With these three components (Tasks, Plugin Class, Entry Point) you should be able to add arbitrary tasks to the girder_worker client. By default, jobs created in girder using the ‘worker’ plugin run the girder_worker.run task. This can be overridden to call custom plugin tasks by generating jobs with a celeryTaskName defined in the job’s otherFields key word argument. E.g.:

# Create a job to be handled by the worker plugin
job = jobModel.createJob(
    title='Some Job', type='some_type', handler='worker_handler',
    user=self.admin, public=False, args=(25), kwargs={},
    otherFields={
        'celeryTaskName': 'gwexample.analyses.tasks.fibonacci'
    })

jobModel.scheduleJob(job)

This will schedule a job that runs gwexample.analyses.tasks.fibonacci(25) on the girder worker.

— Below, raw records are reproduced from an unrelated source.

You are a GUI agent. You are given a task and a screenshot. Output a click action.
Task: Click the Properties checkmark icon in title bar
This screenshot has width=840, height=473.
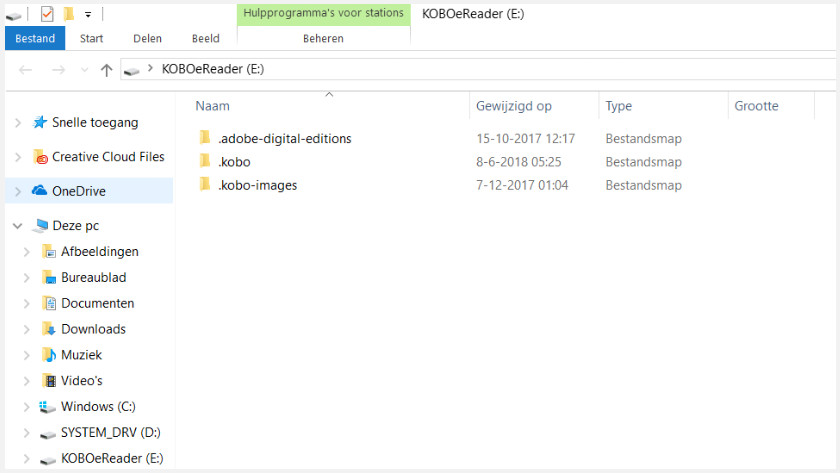(x=47, y=14)
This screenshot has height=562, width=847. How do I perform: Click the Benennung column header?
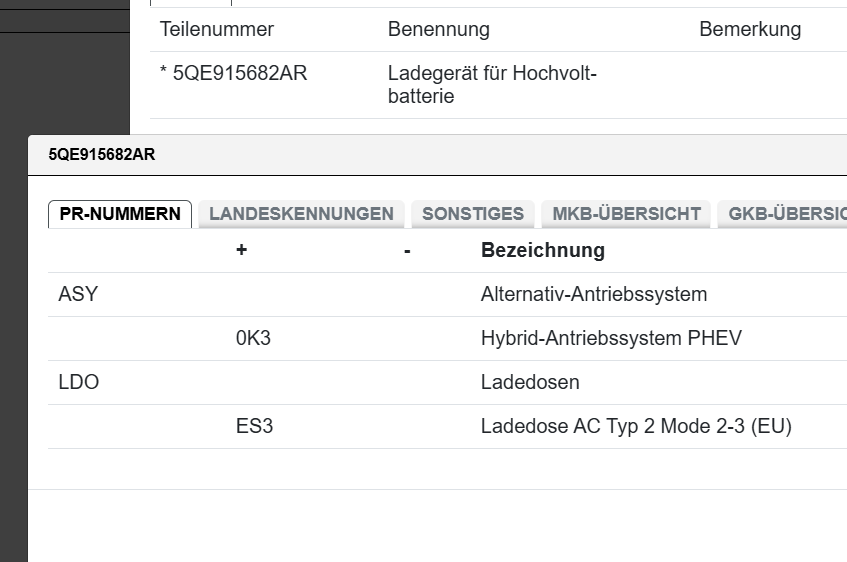click(x=439, y=30)
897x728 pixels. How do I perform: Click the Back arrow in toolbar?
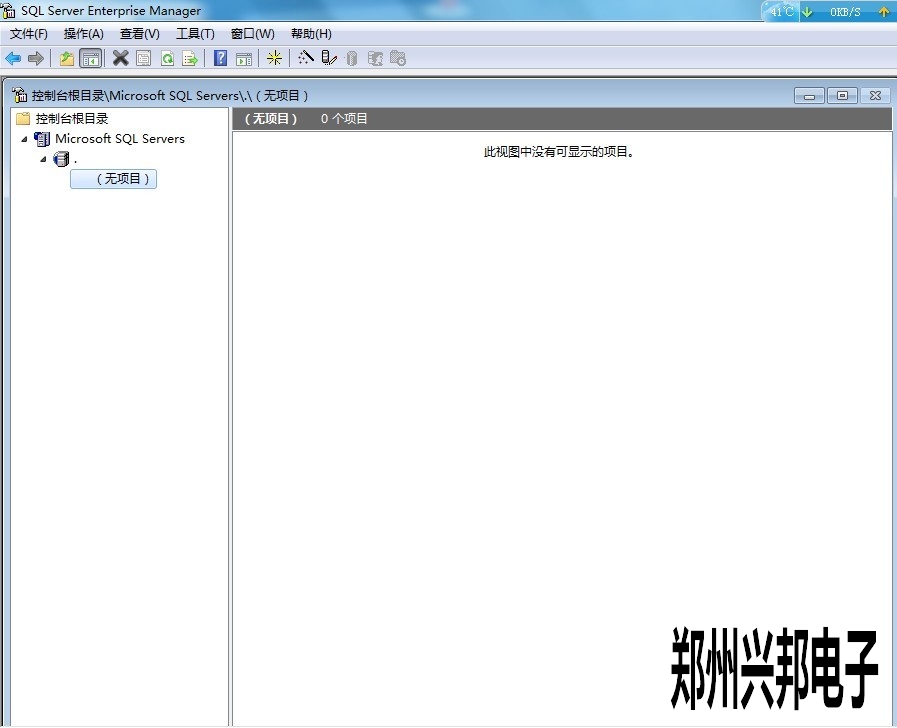pos(13,58)
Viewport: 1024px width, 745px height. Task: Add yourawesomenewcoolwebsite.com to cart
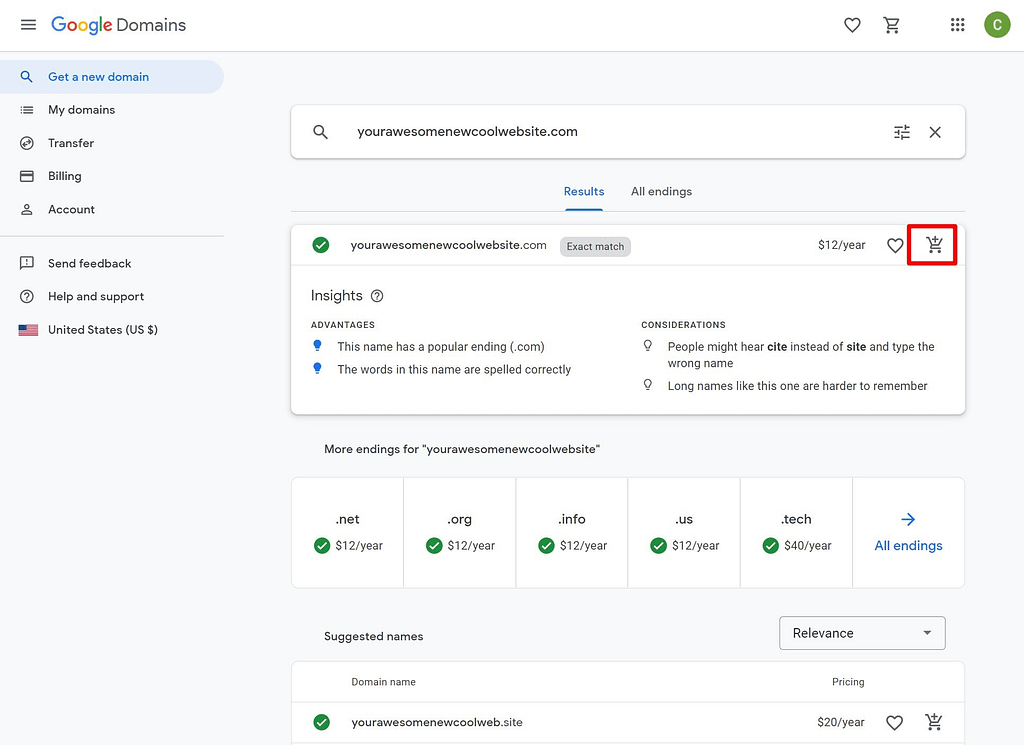(932, 244)
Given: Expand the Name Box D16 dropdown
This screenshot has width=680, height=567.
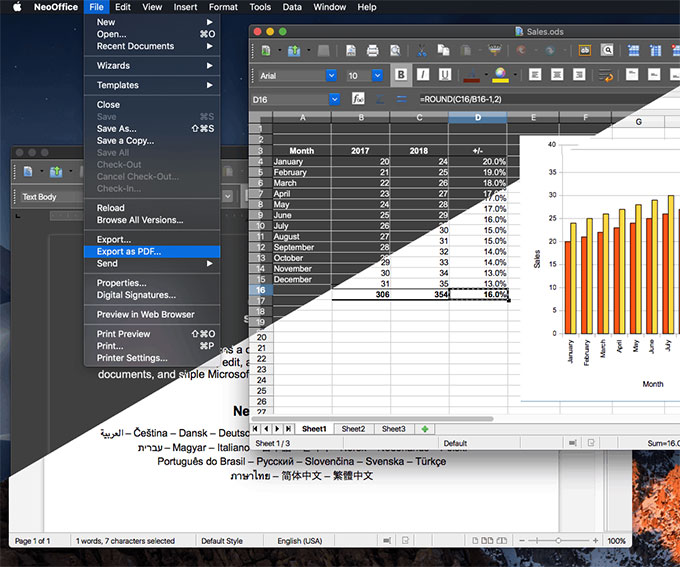Looking at the screenshot, I should [x=335, y=99].
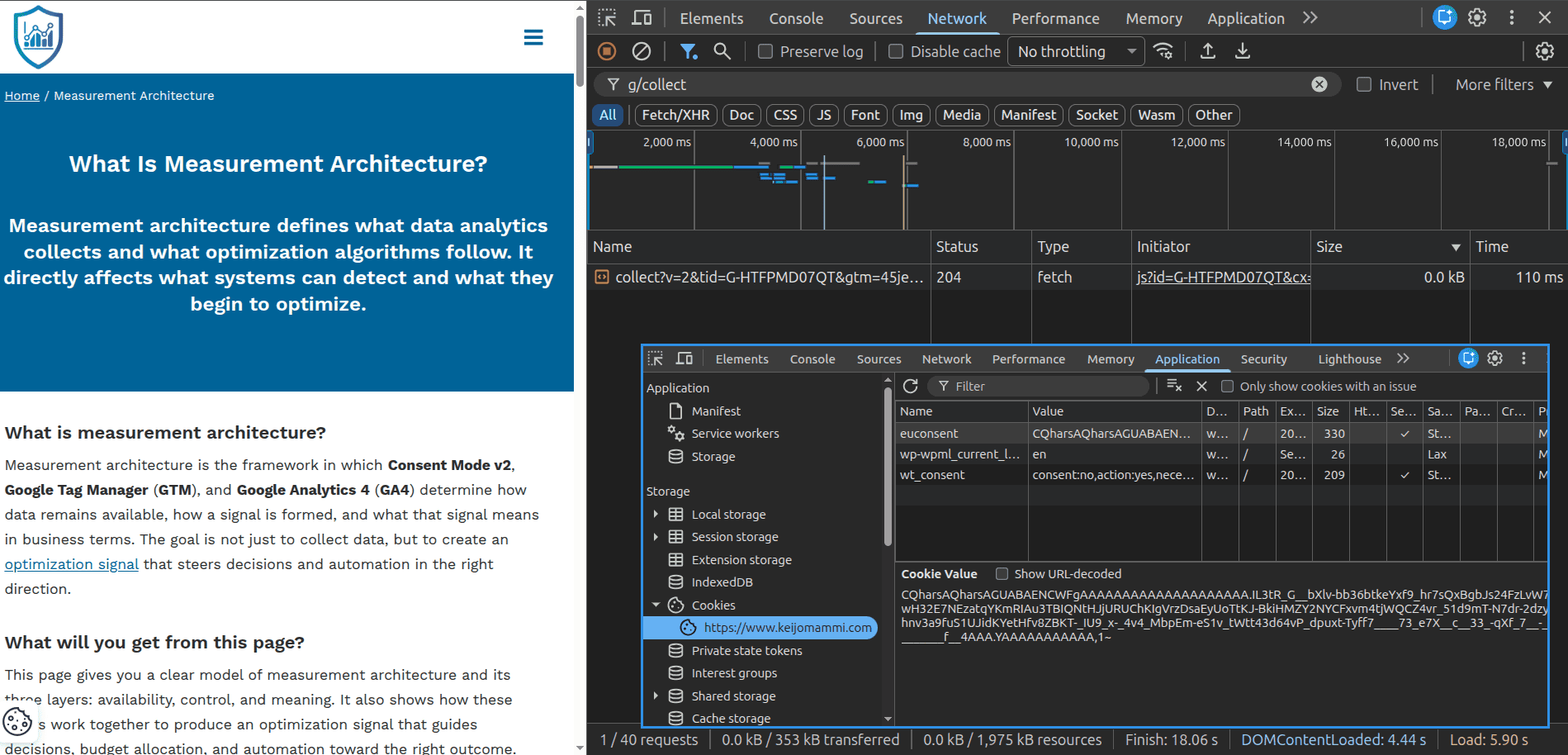Image resolution: width=1568 pixels, height=755 pixels.
Task: Follow the optimization signal link
Action: pos(72,564)
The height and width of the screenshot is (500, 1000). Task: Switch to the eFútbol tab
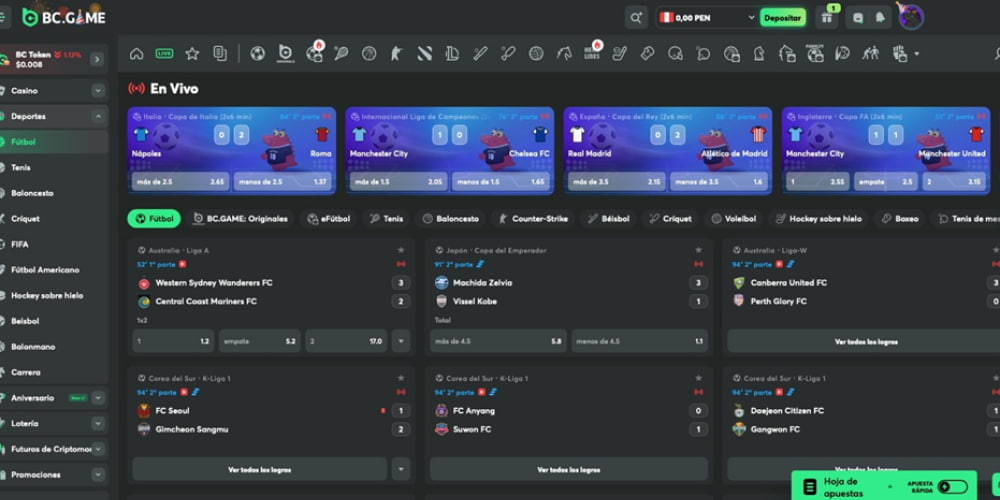point(329,218)
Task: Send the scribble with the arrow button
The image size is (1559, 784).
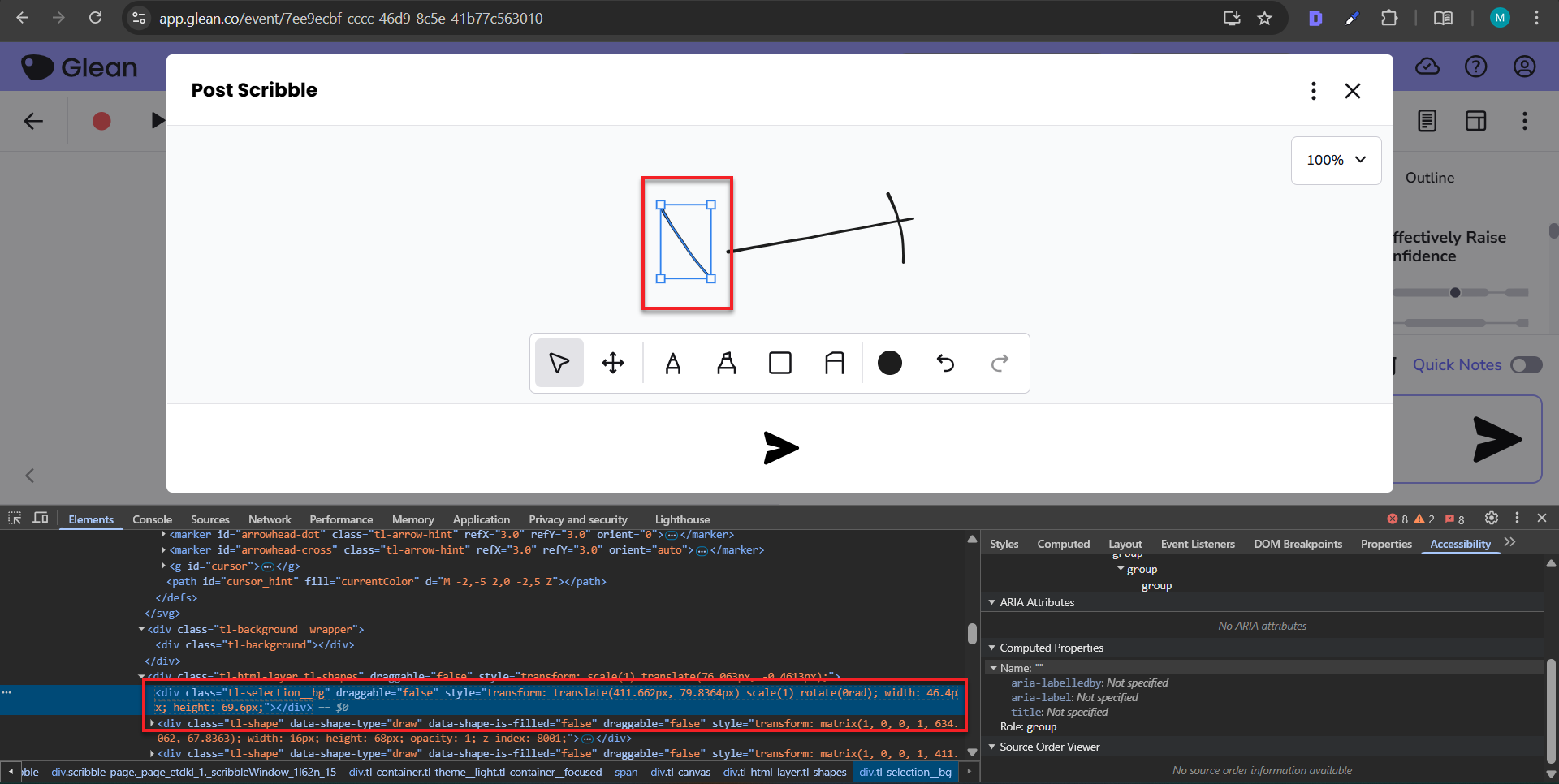Action: [780, 448]

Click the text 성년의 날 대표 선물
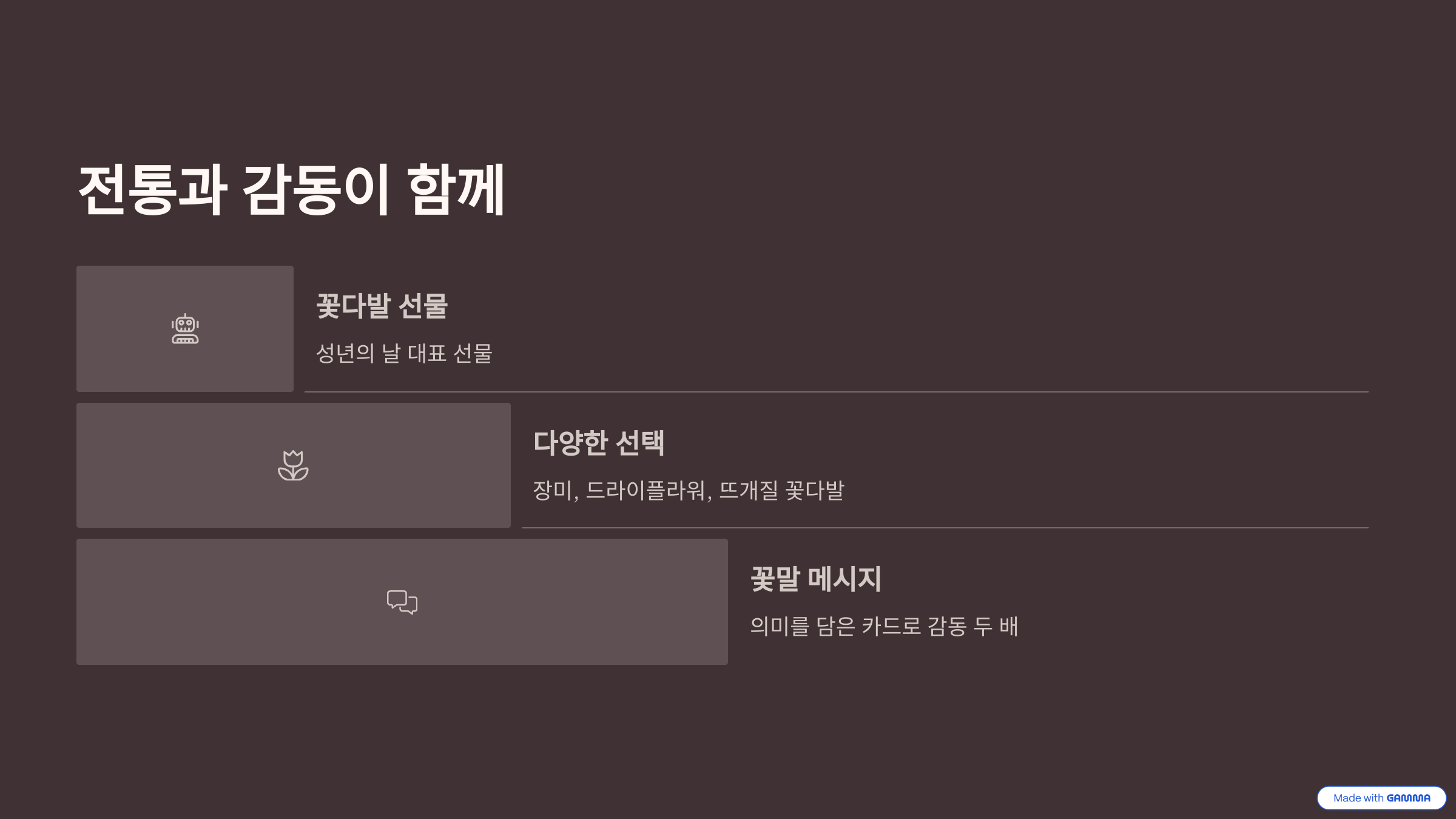(404, 353)
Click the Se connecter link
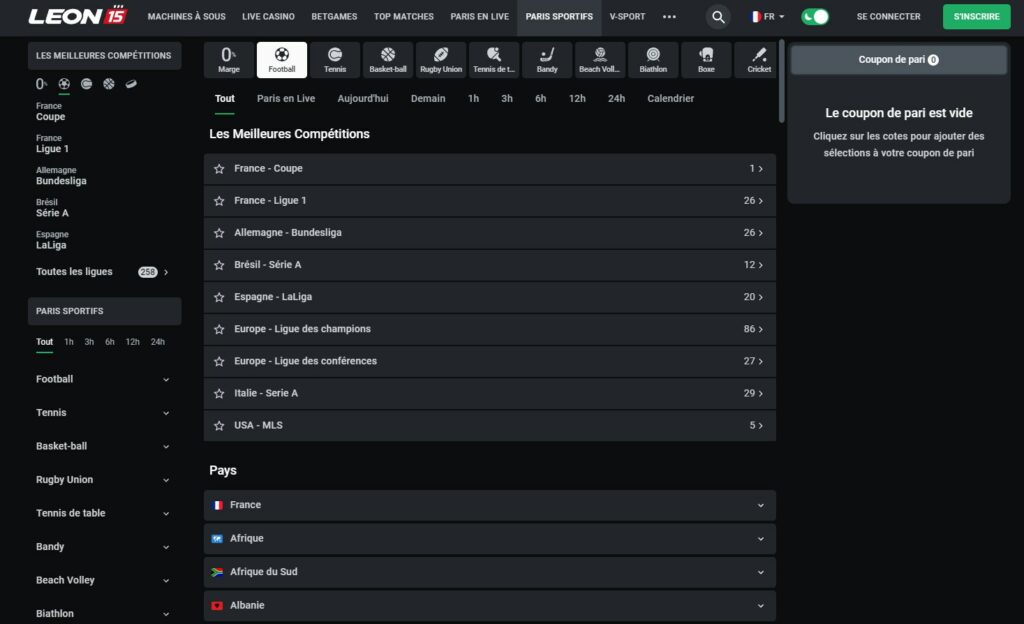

Finally, by default the core girder_worker tasks (run, convert, validate) are included along with their plugins etc. If you wish to prevent these tasks from being loaded inside the celery instance, you can configure core_tasks=false in worker.local.cfg under the [girder_worker] section of the configuration.

Writing cancelable tasks

girder_worker provides support for signaling that a task should be canceled using Celery’s revoke mechanism. In order for a task to be able to be canceled cleanly it must periodically check if it has been canceled, if it has then is can do any necessary cleanup and return. girder_worker provides a task base class (girder_worker.utils.Task ) that provides a property that can be used to check if the task has been canceled. An example of its use is shown below:

from girder_worker.app import app
from girder_work.utils import Task

@app.task(bind=True)
def my_cancellable_task(task):
  while not self.cancelled:
     # Do work

The Girder job model associated with the canceled task will be moved into the JobStatus.CANCELED state.